Make sure your provider complies with the first requirement of §7216 by storing and processing all client tax documents in U.S.-based data centers accessed only by U.S.-based employees. Providers must also comply with the second requirement of §7216 by transcribing data from client source documents into tax preparation software when there is only one place to put the data. The SaaS offering, whether an automated or outsourced service, cannot apply professional judgment to determine the appropriate location for tax information to be entered because that judgment could be interpreted as a substantive determination.
8. Does the vendor comply with individual state regulations?
As SaaS grows in popularity, states will start to enact their own disclosure regulations. For example, Section 54.1 of the California Board of Accountancy Regulations requires informed consent of the client “through an engagement letter or in a separate consent agreement” before disclosing confidential information to an “external service provider” or an “external technician or software vendor in order to resolve software problems.”
For any tax software vendor to support products, resolve software issues, or sample returns to verify product quality, it may be necessary to access confidential information. Practitioners are advised to get client approvals in advance of needing such support by using engagement letters, a well known and widely recommended practice. This wording from the AICPA’s sample language for engagement letters has been approved by the California Board of Accountancy as satisfying Section 54.1 requirements:
The firm may from time to time, and depending on the circumstances, use third-party service providers in serving your account. We may share confidential information about you with these service providers, but remain committed to maintaining the confidentiality and security of your information. Accordingly, we maintain internal policies, procedures and safeguards to protect the confidentiality of your personal information. In addition, we will secure confidentiality agreements with all service providers to maintain the confidentiality of your information and we will take reasonable precautions to determine that they have appropriate procedures in place to prevent the unauthorized release of your confidential information to others. Furthermore, the firm will remain responsible for the work provided by any such third-party service providers.
Adoption of SaaS applications is growing at a rapid rate, and with this growth must come a dedicated focus on data handling processes and internal controls by vendors. By monitoring controls and undergoing scheduled audits, vendors can consistently work to improve processes and assure tax and accounting professionals of the security of client data.
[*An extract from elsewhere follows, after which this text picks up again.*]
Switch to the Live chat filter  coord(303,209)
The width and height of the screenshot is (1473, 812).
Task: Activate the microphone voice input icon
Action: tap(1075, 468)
The growth of SaaS also means additional responsibility for tax and accounting professionals—primarily in choosing SaaS vendors. Firms need to be careful in their selection process—equipped with a list of questions that center on data security and regulatory compliance related to the handling of that client data. For example: Has the vendor completed a SAS 70 Type II audit and is data housed in a SAS 70 Type II data center? Does the vendor apply advanced data encryption? Are all services U.S. based? Does the vendor avoid making substantive determinations? With the proper knowledge in hand, firms can enjoy all the convenience that SaaS offers, along with peace of mind that client data is safe.